Re: pg_standby replication problem

From
Alan Hodgson
Date:
On Monday, June 09, 2014 08:05:41 PM Khangelani Gama wrote:
> Hi All
>
> I would like to re-post the problem we have. The secondary server ran out
> the disc space due the replication problem (Connection Time out).

The secondary server would not (could not) run out of drive space due to a
problem on the primary. You probably need to figure out why that server is out
of drive space and fix it, and then I expect your replication problem will fix
itself.
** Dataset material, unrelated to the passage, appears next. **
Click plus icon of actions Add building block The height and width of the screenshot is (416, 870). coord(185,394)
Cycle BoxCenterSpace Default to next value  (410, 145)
If you do not have a process cleaning up old archived WAL files, and
those are stored on the secondary, that could be the source of your problem.

If you also have a separate networking issue (for the connection timeout),
then you might need to fix that, too.




Re: pg_standby replication problem

From
Adrian Klaver
Date:
On 06/09/2014 11:15 AM, Khangelani Gama wrote:
> This is the standby replication setting with archive_command sending the
> WALs from master to standby.
>
>

What are the conf settings on the standby server?


--
Adrian Klaver
adrian.klaver@aklaver.com


Re: pg_standby replication problem

From
Khangelani Gama
Date:
-----Original Message-----
From: Adrian Klaver [mailto:adrian.klaver@aklaver.com]
Sent: Tuesday, June 10, 2014 1:42 AM
To: Khangelani Gama; pgsql-general@postgresql.org
Subject: Re: [GENERAL] pg_standby replication problem

On 06/09/2014 11:15 AM, Khangelani Gama wrote:
> This is the standby replication setting with archive_command sending
> the WALs from master to standby.
>
>



Thanks  for feedback from everyone, I will try and remove the correct old
walfiles.




What are the conf settings on the standby server?



Standby server config settings are as follows:


# WRITE AHEAD LOG
#------------------------------------------------------------------------------

# - Settings -

wal_level = archive
#wal_level = minimal                    # minimal, archive, or hot_standby
                                        # (change requires restart)
#fsync = on                             # turns forced synchronization on or
off
synchronous_commit = off                # synchronization level; on, off, or
local
#wal_sync_method = fsync




# - Checkpoints -

checkpoint_segments = 128
checkpoint_timeout = 15min
checkpoint_warning = 885s
#checkpoint_segments = 3

# - Archiving -

archive_mode = on
#archive_mode = off             # allows archiving to be done
                                # (change requires restart)

# REPLICATION
#------------------------------------------------------------------------------

# - Master Server -

# These settings are ignored on a standby server

max_wal_senders = 3             # max number of walsender processes
                                # (change requires restart)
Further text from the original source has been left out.